Professionals at Work

Time to let the professionals get to work.

Recently I've noticed a trend in anecdotes from peers: people who have no idea what HR is or includes attempting to hijack the practice.

With little to no understanding of work systems people attempt to ad-lib their way to HR solutions regardless of HR counsel. Well, you don't tell you engineer how to engineer or your accountant how to count. So stop telling HR professionals how to do their work.

We're partially to blame I know.

Somewhere along the way our profession got a little fuzzy on our fundamental role: drive organization success through finding, developing and retaining people.

That's what we do. And my message to you is this:

If it were easy anybody could do it

But its not.

There's not enough space to write about all the variables influencing people's day to day performance in the workplace. If you work with others you know that their performance – and yours – varies over time. This isn't happenstance or random: systems drive behavior.

You need an HR expert to bring the right solution to bear. You see, that solution is either going to be an intervention like training, education or wage adjustment, or an ongoing systemic one like compensation, policy deployment or targeted recruiting, etc.

Your HR person knows the difference. They know what to do – and what not to do. Steve Jobs once said he was proudest of the thousands of the things he decided not to do. Knowing the right answer is a lot more valuable than knowing potential ones.

Stay in your lane

Knowing how to keep your checkbook doesn't make you an accountant. Promoting the church fair doesn't make you a marketer and painting the odd ceiling doesn't make you a craftsman. I've done each of these in the past few weeks and frankly they make me appreciate the people who are paid to do them.

Logically it follows that simply working with other humans doesn't make you an HR expert, gettting a paycheck doesn't mean you understand comp and sitting in on an interview doesn't qualify you in recrutiting. Have a little respect for the craft.
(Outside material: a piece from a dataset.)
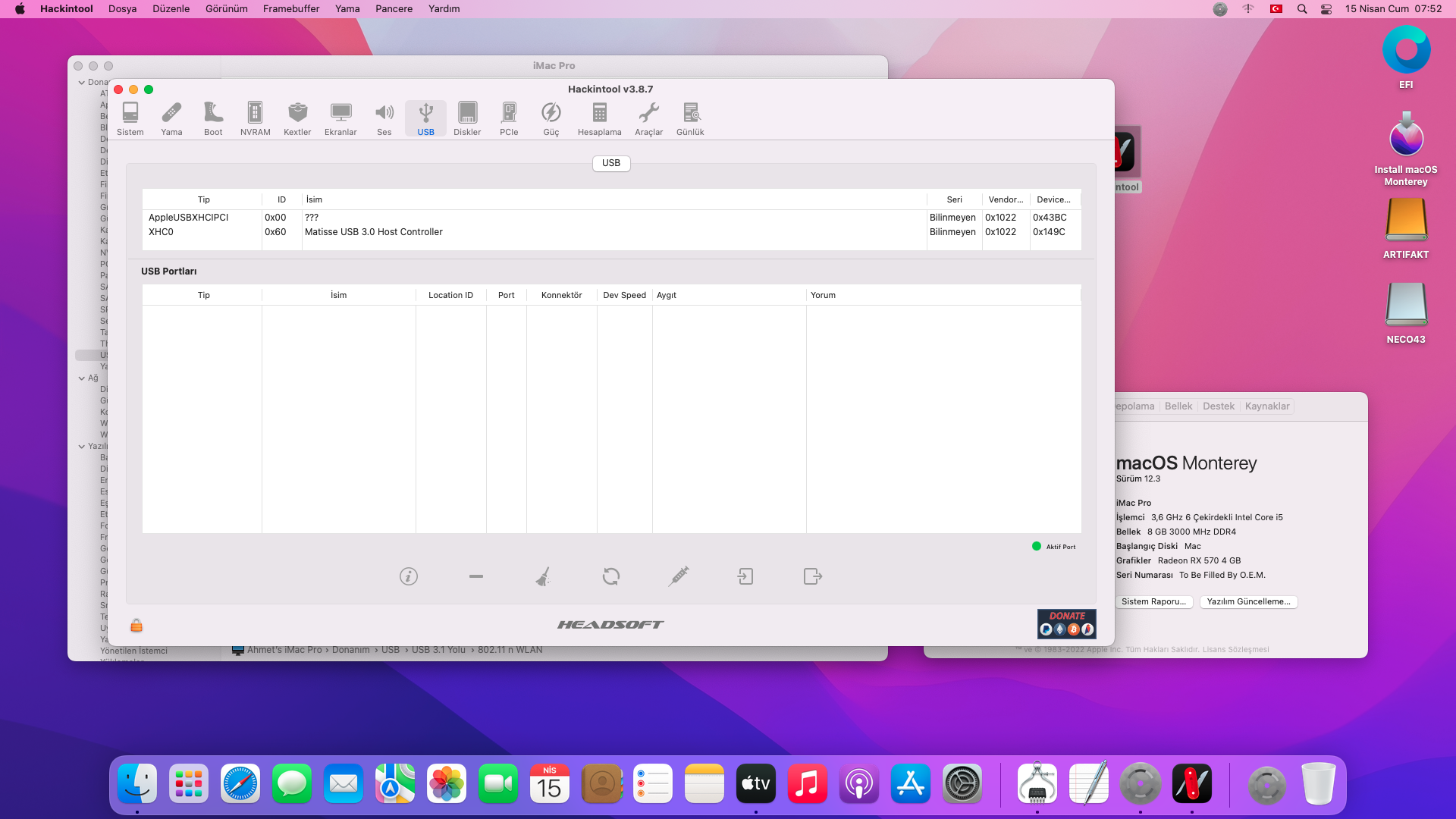Open the PCIe toolbar section
This screenshot has height=819, width=1456.
click(509, 119)
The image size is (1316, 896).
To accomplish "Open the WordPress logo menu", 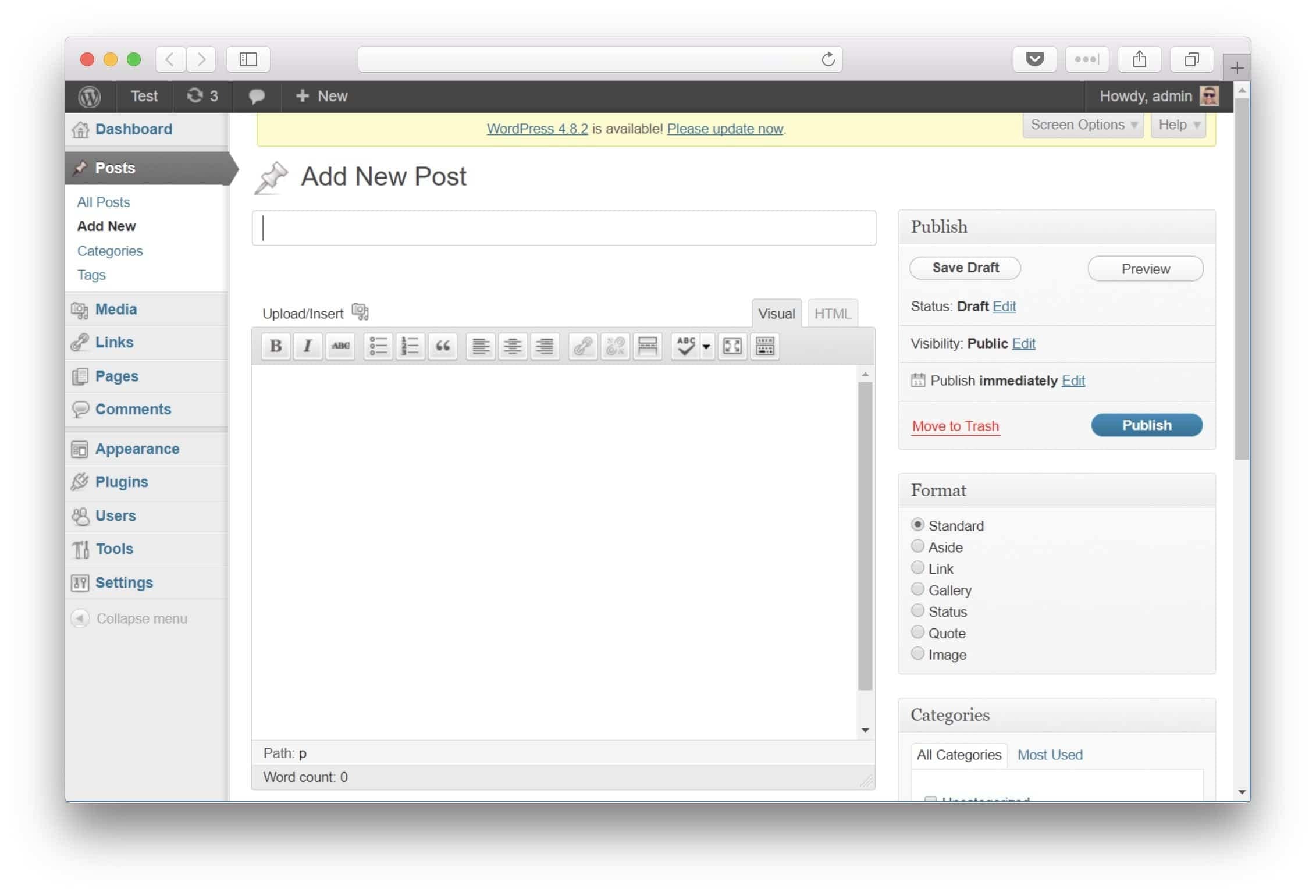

  • Employee relations (ER) issues go bad because when HR counsel is discarded while managers “wing it” – that is until a third party gets involved and costs skyrocket
  • Recruitment and retention both fall as leadership refuses advice on the need for speed or compensation equity in the marketplace
  • Branding campaigns fail before they begin while employers refuse to acknowkedge the truth about their curent rep in the community
  • Training classes of little value are conducted since management insists on “action” even as trainers argue the problem isn't a training one

You get the drift.

Show respect for the profession and the professional whose craft is to best utilize your people by setting high standards, holding them accountable and including them in discussions and decisions.

Busiess and life is a series of debate, compromise and moving on. The HR pro can handle disagreement as the HR discipline is based on driving your organziation success. That's all they do. They have multiple tools and one medium: people.

Share your challenges and requirements and let them co-create the solutions.

If it were easy, anybody could do it.